Source text:
* begin *
In other embodiments, either or both the output current is and the
output voltage Vs can comprise periodic or non-periodic forms that
are not necessarily DC in nature. In such other embodiments, the
output current Is and the output voltage Vs may still comprise the
AC ripple current Ir and the AC ripple voltage Vr superimposed
thereon, respectively.
[0036] With reference back to FIG. 2, the output voltage Vs
comprising the AC ripple voltage Vr superimposed thereon can be
detected by a voltage sensor 212 coupled across the DC bus 204.
Conditioning circuitry 214 may be coupled between the voltage
sensor 212 and the controller 210 to provide detected voltages from
the voltage sensor 212 in a format that can be interpreted by the
controller 210. For example, the conditioning circuitry 214 can
comprise filters, an amplifier, analog-to-digital converter,
samplers, or other electronic circuitry.
* end *
Material provided:
* begin *
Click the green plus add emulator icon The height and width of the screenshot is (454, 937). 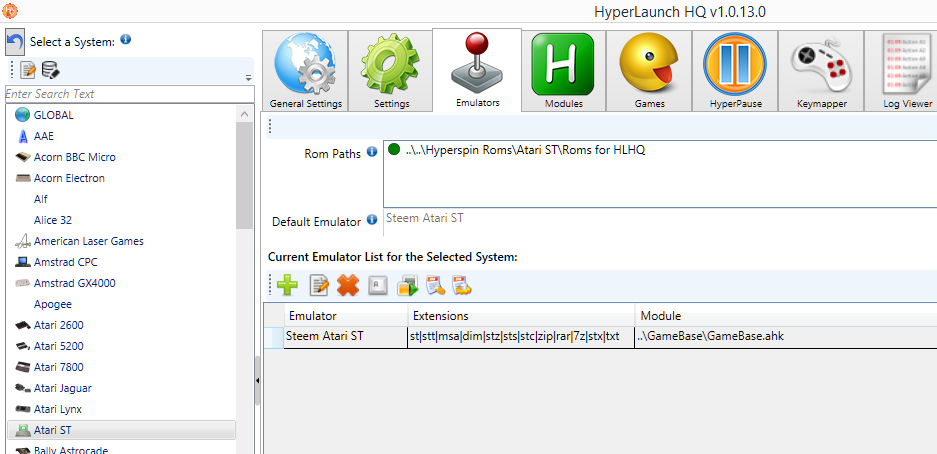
* end *
In the patent passage about ripple voltage, what detects the output voltage Vs with the AC ripple voltage Vr superimposed on it?

A voltage sensor 212 coupled across the DC bus 204.